Tengo un pan.
Es una hogaza, pequeña, oscura, con un color y una textura única.
Quizás, por como ha sido amasada.
Te diría, por compromiso, si quieres un poco, pero no debo.
Ni quiero.
Porque es mi pan.
Y lo guardo como un tesoro.
Está vestido con su paño blanco, y su bolsa de algodón, especial para guardar panes. Desde ese lugar protegido, me espera cada mañana, para compartir conmigo un desayuno único.
Pan tostado y caliente, con su aceite deslizandose sobre él.
Y nueces abiertas en ese momento.
Y zumo de naranja exprimido por mi misma.
Y muesli.
Es un desayuno tan especial, que me hace levantarme cada dia, diez minutos antes, para poder disfrutarlo con la calma que se merece. Con ese ánimo que parece que solo se tiene los domingos, y que, cuesta asentar en un dia de entre semana.
Pero merece la pena.
El problema que se me plantea es... que mi pan se terminara.
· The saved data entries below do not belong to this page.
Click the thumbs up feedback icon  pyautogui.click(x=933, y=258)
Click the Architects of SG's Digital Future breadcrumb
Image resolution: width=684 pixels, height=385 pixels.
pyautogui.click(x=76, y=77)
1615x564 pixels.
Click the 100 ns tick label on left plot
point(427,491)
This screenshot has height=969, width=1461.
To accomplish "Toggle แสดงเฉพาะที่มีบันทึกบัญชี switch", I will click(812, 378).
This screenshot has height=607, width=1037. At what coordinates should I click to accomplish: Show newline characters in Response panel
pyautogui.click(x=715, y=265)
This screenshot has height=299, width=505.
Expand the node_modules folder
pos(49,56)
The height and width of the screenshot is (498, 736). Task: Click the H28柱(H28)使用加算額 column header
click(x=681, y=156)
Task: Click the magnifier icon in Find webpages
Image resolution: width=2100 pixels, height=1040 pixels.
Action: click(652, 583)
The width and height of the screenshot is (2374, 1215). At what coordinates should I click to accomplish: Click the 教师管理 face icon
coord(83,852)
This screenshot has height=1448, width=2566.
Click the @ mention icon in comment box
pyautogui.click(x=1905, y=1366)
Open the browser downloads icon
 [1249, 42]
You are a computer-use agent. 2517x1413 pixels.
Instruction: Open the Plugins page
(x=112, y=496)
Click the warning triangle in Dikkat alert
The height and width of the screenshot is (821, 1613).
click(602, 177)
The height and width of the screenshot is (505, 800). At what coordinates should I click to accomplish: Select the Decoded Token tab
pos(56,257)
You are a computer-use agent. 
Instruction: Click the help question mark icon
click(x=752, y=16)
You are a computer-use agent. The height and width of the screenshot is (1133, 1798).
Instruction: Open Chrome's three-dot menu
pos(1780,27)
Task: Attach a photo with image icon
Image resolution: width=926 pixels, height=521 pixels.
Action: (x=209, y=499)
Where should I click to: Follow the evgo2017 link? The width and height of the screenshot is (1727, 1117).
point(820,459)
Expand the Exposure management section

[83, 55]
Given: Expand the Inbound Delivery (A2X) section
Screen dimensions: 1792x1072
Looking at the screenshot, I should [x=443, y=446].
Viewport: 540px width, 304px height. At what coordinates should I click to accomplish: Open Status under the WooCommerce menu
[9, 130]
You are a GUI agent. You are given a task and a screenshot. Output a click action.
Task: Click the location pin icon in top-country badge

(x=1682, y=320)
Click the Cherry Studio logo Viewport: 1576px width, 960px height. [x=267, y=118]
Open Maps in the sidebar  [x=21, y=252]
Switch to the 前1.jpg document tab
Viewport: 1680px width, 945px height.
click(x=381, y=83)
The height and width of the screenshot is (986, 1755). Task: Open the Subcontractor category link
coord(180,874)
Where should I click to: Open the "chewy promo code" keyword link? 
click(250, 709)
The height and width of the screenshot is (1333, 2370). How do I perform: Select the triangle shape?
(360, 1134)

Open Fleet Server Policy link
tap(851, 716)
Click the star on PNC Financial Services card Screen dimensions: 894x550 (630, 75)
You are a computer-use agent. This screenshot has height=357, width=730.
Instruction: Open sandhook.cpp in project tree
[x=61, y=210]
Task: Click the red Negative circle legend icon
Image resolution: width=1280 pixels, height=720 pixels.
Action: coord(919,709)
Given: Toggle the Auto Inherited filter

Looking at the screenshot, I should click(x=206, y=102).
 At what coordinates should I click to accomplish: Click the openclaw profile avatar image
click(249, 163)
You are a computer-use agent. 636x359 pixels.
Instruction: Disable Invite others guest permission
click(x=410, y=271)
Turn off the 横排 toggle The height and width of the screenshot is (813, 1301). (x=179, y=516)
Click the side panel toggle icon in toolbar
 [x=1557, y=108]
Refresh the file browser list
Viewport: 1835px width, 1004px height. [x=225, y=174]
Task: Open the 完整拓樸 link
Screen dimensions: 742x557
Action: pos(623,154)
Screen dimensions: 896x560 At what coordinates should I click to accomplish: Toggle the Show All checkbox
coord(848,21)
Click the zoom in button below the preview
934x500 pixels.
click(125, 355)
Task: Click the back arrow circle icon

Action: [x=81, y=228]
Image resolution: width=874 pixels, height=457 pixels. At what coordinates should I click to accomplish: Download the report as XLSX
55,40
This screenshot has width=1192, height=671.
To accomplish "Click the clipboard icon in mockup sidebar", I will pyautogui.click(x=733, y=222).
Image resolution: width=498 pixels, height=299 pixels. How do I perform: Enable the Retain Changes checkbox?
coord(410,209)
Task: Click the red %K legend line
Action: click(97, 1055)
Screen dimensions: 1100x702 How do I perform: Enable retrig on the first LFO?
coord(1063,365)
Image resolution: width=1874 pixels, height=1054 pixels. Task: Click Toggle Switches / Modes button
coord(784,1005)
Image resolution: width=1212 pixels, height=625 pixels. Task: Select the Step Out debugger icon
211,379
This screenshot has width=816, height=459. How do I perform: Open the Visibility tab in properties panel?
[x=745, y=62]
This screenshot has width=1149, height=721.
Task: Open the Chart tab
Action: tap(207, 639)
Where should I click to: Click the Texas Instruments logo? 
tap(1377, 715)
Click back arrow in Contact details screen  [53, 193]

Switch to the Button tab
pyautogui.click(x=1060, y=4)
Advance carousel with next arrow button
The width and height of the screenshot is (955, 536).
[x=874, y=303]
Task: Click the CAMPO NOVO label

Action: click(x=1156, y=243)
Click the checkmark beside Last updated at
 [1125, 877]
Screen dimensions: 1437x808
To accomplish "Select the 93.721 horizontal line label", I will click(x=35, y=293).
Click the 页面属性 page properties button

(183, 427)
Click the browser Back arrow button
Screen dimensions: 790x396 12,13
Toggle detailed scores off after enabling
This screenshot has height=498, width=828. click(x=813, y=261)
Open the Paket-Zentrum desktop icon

Me he planteado la posibilidad de congelarlo. Y conseguir así, sacando cada fin de semana, una rebanada, que se alargue mucho más en el tiempo.
O el comer menos cantidad.
O el comerlo un dia no y uno si.
Pero he decidido que no.
Mi pan durará, lo que tenga que durar.
Porque aunque se termine, siempre habrá dos cosas que permanezcan.
Su olor.
Y el recuerdo que aquel pan que tuve.
Esa hogaza pequeña, amasada de una manera tan especial.